Wednesday, December 19, 2012

Anyone Can Be a Detective

It's probably new to no one except me that Google has a reverse image search function, meaning that you can plug the image into the search bar, and if that picture is anywhere on the internet, Google will be able to find it. I learned that from Nev on Catfish.

This week, I decided to go Encyclopedia Brown on this guy's ass. "Kevin" had contacted me online a few years ago and sent his picture. We spoke for a few days, and then he started getting weird. He had a ridiculous obsession with girls in boyshorts. And would inexplicably send me pictures of girls...in boyshorts, most of them of a female "friend" of his. I started to get creeped out and stopped talking to him.

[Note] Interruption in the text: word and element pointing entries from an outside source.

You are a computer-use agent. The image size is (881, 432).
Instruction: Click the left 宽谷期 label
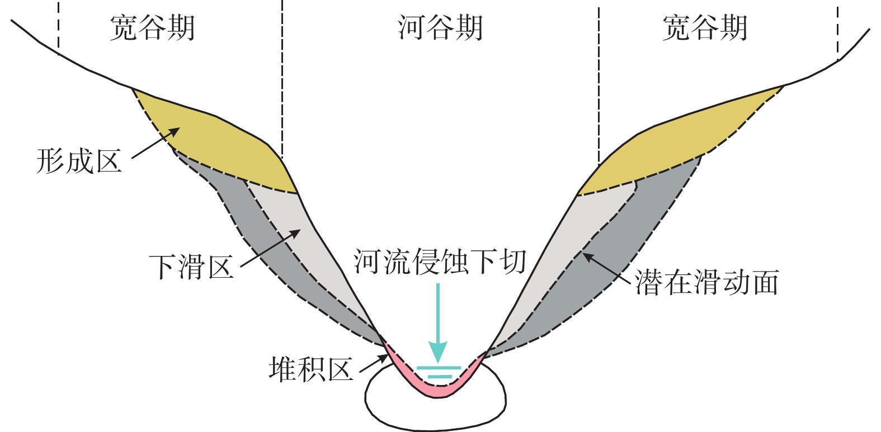click(152, 29)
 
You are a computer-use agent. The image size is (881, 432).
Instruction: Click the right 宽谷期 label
click(705, 29)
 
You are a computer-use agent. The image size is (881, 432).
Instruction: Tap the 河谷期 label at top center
click(440, 29)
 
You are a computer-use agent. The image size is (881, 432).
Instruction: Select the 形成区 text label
click(79, 161)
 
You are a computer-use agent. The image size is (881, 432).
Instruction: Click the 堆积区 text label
click(311, 369)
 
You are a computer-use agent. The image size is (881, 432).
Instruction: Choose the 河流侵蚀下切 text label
click(440, 262)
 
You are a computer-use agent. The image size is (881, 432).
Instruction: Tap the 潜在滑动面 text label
click(707, 282)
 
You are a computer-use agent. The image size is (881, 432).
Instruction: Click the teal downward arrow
click(438, 323)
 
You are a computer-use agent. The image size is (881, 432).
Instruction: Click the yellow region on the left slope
click(220, 145)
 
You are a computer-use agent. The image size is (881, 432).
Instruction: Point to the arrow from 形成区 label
click(156, 143)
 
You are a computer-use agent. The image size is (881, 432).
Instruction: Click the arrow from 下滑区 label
click(271, 249)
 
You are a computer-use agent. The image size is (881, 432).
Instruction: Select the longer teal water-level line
click(439, 368)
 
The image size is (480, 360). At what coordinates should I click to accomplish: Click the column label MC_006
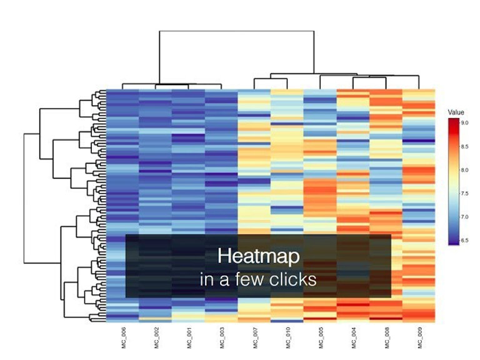(123, 337)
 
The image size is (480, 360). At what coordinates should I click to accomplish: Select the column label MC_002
(156, 337)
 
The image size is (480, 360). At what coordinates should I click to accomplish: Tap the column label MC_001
(188, 337)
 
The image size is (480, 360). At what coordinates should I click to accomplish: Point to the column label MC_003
(221, 337)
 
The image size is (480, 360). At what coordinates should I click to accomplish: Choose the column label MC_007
(254, 337)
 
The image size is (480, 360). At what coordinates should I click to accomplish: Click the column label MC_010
(287, 337)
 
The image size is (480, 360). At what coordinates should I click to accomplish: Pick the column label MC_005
(320, 337)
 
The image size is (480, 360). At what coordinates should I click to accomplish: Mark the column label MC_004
(353, 337)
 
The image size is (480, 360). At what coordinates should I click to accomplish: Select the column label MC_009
(419, 337)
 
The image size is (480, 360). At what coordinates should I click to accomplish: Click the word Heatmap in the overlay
(258, 256)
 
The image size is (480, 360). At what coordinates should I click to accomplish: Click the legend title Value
(456, 112)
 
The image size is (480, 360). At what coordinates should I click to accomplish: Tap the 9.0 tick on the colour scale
(465, 123)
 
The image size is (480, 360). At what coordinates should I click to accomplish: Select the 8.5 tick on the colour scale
(465, 146)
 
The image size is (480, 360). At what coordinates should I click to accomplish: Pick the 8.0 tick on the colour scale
(465, 170)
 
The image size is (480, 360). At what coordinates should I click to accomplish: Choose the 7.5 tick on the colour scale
(465, 193)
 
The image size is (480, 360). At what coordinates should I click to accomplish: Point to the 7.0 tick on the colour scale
(465, 217)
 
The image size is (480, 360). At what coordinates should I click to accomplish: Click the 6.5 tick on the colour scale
(465, 240)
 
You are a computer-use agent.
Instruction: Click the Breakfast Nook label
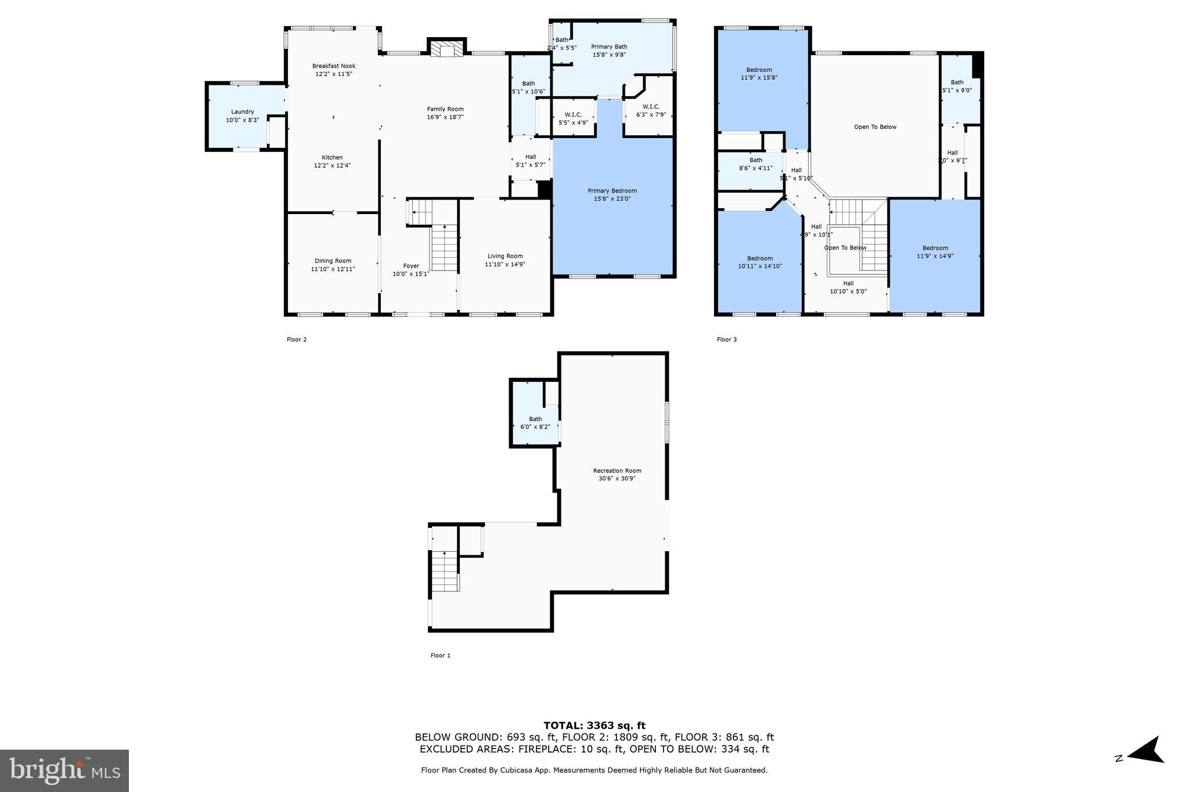click(333, 66)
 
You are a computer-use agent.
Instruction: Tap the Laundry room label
click(242, 112)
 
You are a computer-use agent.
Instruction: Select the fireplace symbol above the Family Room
click(446, 49)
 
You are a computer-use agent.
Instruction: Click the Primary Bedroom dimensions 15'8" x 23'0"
click(612, 199)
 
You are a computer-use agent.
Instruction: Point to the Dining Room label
click(333, 261)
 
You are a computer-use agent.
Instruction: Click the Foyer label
click(411, 266)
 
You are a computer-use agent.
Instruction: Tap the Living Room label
click(505, 256)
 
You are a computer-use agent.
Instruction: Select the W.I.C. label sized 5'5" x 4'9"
click(573, 115)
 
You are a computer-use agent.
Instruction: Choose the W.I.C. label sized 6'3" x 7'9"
click(651, 107)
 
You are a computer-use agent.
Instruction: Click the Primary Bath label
click(609, 47)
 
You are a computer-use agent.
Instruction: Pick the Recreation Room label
click(617, 471)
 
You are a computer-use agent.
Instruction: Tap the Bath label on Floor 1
click(535, 419)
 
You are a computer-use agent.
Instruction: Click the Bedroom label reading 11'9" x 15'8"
click(759, 70)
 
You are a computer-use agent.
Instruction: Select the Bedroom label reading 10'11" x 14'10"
click(759, 259)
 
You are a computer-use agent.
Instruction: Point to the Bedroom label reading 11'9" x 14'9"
click(935, 248)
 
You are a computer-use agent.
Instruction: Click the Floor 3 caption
click(726, 340)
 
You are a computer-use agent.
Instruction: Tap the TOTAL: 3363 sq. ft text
click(594, 725)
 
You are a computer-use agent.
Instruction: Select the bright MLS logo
click(64, 771)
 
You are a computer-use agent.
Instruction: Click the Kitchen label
click(332, 158)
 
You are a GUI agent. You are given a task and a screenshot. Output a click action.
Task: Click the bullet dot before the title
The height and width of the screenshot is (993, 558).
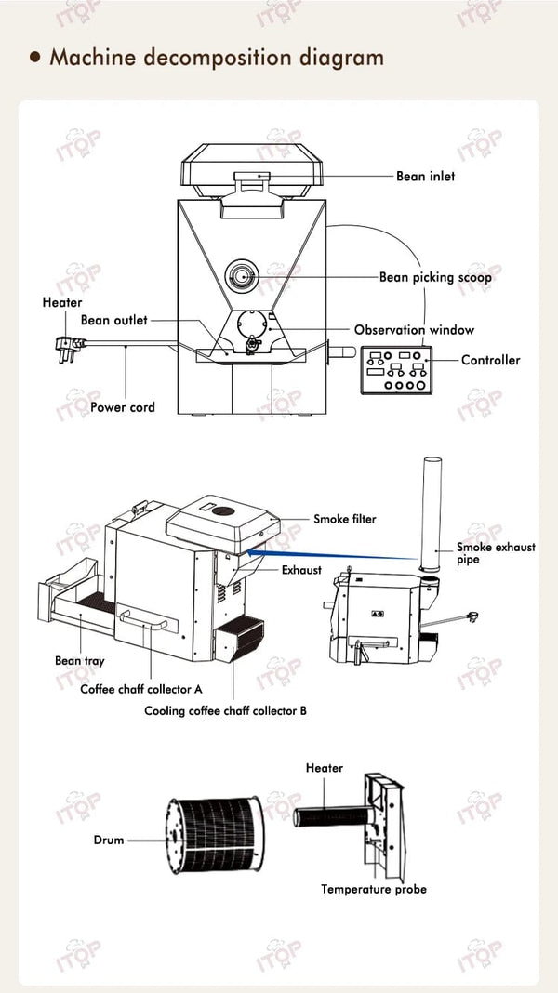tap(35, 58)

After my radio silence, he sent an email telling me that he had sent me a fake picture, and he actually wasn't who he said he was. He had sent a picture of his friend. My response was, "Well, can you fix me up with that guy," because he was pretty cute. And he answered, "Yeah, I guess I can ask if he'll talk to you." About a day later, I received a message from a "Mike". I was pretty sure that it was the same guy as "Kevin", but at this point, it was kind of amusing.

Needless to say, I stopped talking to both Kevin and/or Mike within a day or so because he and/or they were just plain weird.

Going through some old emails for blog material, I came across the Kevin/Mike exchange and the guy's picture. Wondering who this guy might be, I plugged his image into Google. And his linkedin picture came up. [Just a note: no fairy-tale ending here, the real Kevin/Mike is married.]

Let's break down the facts, ma'am. Fake Kevin/Mike had about 8 pictures of this guy, and the female friend, AND the two of them together. So, it had to have been someone who had access to these pictures somehow. It was most likely someone that he knew. Doing a little bit more research from the name on the linkedin profile, I discovered real Kevin/Mike's facebook page and that he was married to the "female friend". Now, here was the dilemma. I would want to know if someone was sending my picture to strangers on the internet and claiming that it was me. I would especially want to know if he was sending pictures of my wife! But, I would also be kind of creeped out if some random girl Ace Ventura-ed me.

Not usually one to be embarrassed, I believed that the right thing to do would be to let real Kevin/Mike know about fake Kevin/Mike. And so, I sent him this:

"Hi! You don't know me personally. This is very weird and random, but I thought that you should know. I know I would want to! A couple of years ago, I met a guy online. He told me that his name was Kevin and he sent me your picture AND a picture of your wife. As we talked more, he sent me more and more pictures of you two, so I think that it must be someone that you know. We only talked for a couple of days because he started to seem sketchy, so I ultimately stopped talking to him.
I reversed google image searched you so that I could tell you because I think that if a friend of mine was sending out my picture and pictures of my wife to random strangers on the internet, I would want to know that. I can give you more information if you need or want it. Or you can just ignore this message which is ok too. I just wanted to let you know."

I'm not sure if I'll hear back from the real Kevin/Mike. But, hopefully, I have rid the world of one more lying liar. I can't help but think that real Kevin/Mike's wife in her boyshorts is smiling at me from somewhere else...or maybe she's horrified by the whole ordeal because her husband is showing her racy pictures to all of his friends.